The industry has endured three trying years and the future looks bright, although recovery will be protracted. Four factors in our analysis have led us to this conclusion and provide an outlook scenario for 2010 and beyond:
- Capacity utilization - end market customers as well as the adhesives and sealants manufacturing base
- Slow demand
- Rising raw-material costs
- Possible return to shortages of certain raw materials
Slow demand is a facet of the battered consumer. High unemployment coupled with stricter lending practices signal a long road to recovery. As a result, demand from industrial customers, while stabilized, is 20-25% below prior-year levels. This is particularly the case in the automotive, electronics and metals industries. Similarly, the collapse of housing and commercial construction sectors offers little relief until inventory levels recoup and construction returns to reasonably normal levels, which will not occur until 2012, according to NAHB estimates.

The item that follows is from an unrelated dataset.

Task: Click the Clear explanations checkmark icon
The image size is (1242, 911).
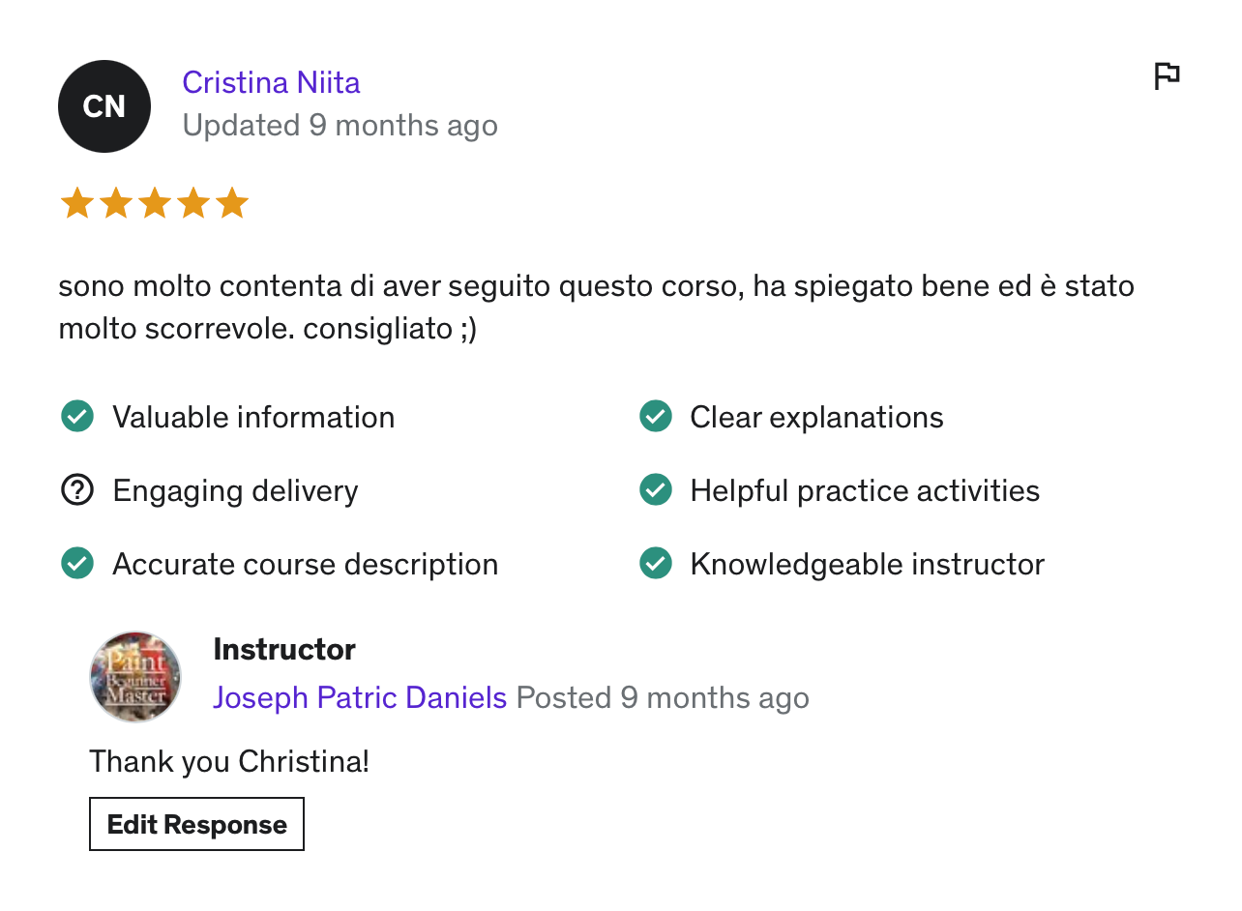Action: pyautogui.click(x=656, y=417)
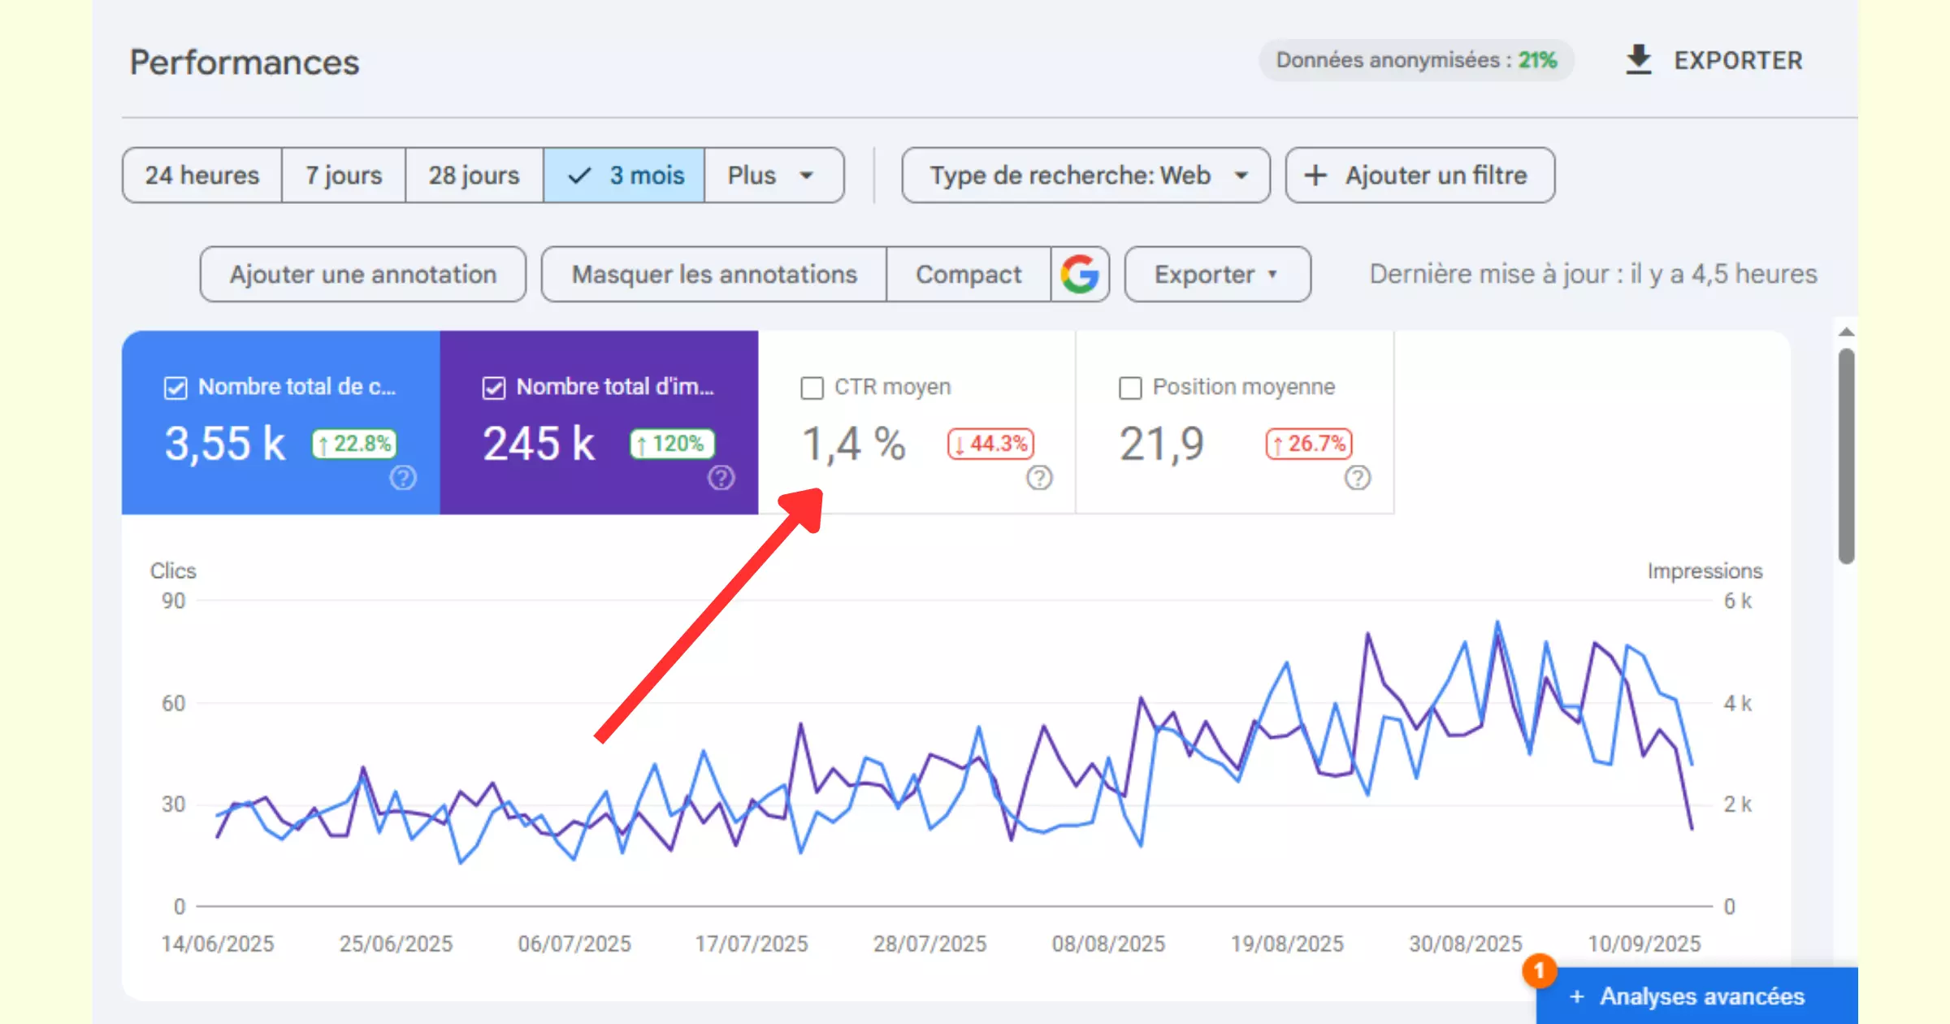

End-use customers find it unconscionable to speak of rising raw material costs during a deep recession. The reality is that adhesives and sealants manufacturers find themselves facing this challenge in the 2009-2010 period. The rationale lies behind an increasing shift to lighter cracking feeds from less-expensive natural gas (which, in turn, decreases production) to avoid processing costlier and heavier feeds from naphtha. As demand dropped, suppliers reacted by reducing rates, taking capacity offline and closing plants to offset capacity-usage reductions. Reduced operating rates add additional cost to these capital-intensive operations. Therefore, eroding margins have now backed many suppliers into a corner, forcing them to take uncompromising stands on price increases. Any further spikes in energy prices will further exacerbate that position. On average, key adhesives and sealants raw materials have risen nearly 180% since the first half of 2009.
Certain raw materials, like isoprene and synthetic rubber, experienced shortages in the years leading up to the recession, which were mitigated due to the sharp retraction. Depending on the recovery rate, as well as the significant shuttering of capacity for high-fixed-cost assets, we could experience shortages again in the near future.
While the outlook is by no means rosy, there are a number of actions that manufacturers should contemplate to ensure profitable results.
- Invest in innovation. Historically, we’ve learned that this pays the best return at the turning point of a recession.
- Structurally examine and/or change the cost structure of the business
through complexity management:
- Evaluate capacity, costs and capabilities.
- Look for greater supply-chain efficiency.
- Apply lean manufacturing principles for cost control.
- Rigorously rank top and bottom performers (products, services, customers).
- Focus on creating customized, technical solutions.
- Examine engagements in - or alliances with - dosing, metering and dispensing equipment manufacturers for offering true customized solutions, especially in high-tech fields like electronics, medical devices, white goods, aerospace, and automotive.
- Strategically assess the health and prospects of key markets and segments, as well as the main customers you serve or intend to serve. In addition, identify risks and scenarios and develop mitigating contingency plans.
- Focus on cash generation in the short-to-medium term.